• **Page text**

::::::::::

Oct 19 2017
If scientists could precisely regulate gene expression, they could turn off the genes responsible for illness and disease and turn on those that enhance health and the immune system.
"This is why controlling gene expression is so fundamental," said Northwestern University's Julius Lucks. "Once you get a good handle on it, you can do anything."
For Lucks, having a "good" handle on gene expression might be an understatement. He and his team have developed a powerful and versatile tool that achieves gene activation thousands of times better than nature.
"All we did was make an RNA switch that turns a gene on," said Lucks, an associate professor of chemical and biological engineering in Northwestern's McCormick School of Engineering. "But what really makes it awesome is that it's really, really, really good."
Supported by the National Science Foundation, the Defense Advanced Research Projects Agency, and the Searle Funds at the Chicago Community Trust, the research was published online on October 19 in the journal Nature Communications. James Chappell, a postdoctoral fellow in Lucks's laboratory and now an assistant professor at Rice University, served as the paper's first author.

::::::::::

• **Explore the material**
(a) Summarize the article on gene expression in two sentences.
(b) According to the article on gene expression, in which journal was the research published?
(c) Output the passage of the article on gene expression starting with "For Lucks, having" and going on through "better than nature.".

::::::::::

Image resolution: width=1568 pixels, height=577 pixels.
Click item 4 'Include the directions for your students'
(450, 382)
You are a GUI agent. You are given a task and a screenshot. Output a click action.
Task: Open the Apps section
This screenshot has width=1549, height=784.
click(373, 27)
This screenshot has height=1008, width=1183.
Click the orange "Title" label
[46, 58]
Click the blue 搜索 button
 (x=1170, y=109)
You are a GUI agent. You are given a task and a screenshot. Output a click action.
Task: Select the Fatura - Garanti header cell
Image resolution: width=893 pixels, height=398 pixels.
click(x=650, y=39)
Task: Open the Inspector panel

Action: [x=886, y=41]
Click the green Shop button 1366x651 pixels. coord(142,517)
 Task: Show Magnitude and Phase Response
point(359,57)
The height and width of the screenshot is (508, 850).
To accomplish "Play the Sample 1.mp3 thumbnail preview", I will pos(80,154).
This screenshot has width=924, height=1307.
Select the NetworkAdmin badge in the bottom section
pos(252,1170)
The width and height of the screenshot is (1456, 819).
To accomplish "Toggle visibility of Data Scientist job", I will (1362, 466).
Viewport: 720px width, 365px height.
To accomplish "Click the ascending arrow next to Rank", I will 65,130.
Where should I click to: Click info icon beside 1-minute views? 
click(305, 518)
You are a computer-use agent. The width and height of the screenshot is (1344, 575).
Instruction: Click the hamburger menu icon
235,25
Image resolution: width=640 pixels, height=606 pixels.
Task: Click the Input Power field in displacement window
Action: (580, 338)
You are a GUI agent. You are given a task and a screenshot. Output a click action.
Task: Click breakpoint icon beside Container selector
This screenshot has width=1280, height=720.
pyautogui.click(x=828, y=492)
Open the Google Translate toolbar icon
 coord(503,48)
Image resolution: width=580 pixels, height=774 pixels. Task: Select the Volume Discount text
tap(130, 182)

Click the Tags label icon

::::::::::

• **Task responses**
(a) Julius Lucks of Northwestern University and his team have developed an RNA switch that achieves gene activation thousands of times better than nature. The research was supported by the National Science Foundation, the Defense Advanced Research Projects Agency, and the Searle Funds at the Chicago Community Trust, and it was published online on October 19 in Nature Communications with James Chappell as first author.

(b) Nature Communications.

(c)
For Lucks, having a "good" handle on gene expression might be an understatement. He and his team have developed a powerful and versatile tool that achieves gene activation thousands of times better than nature.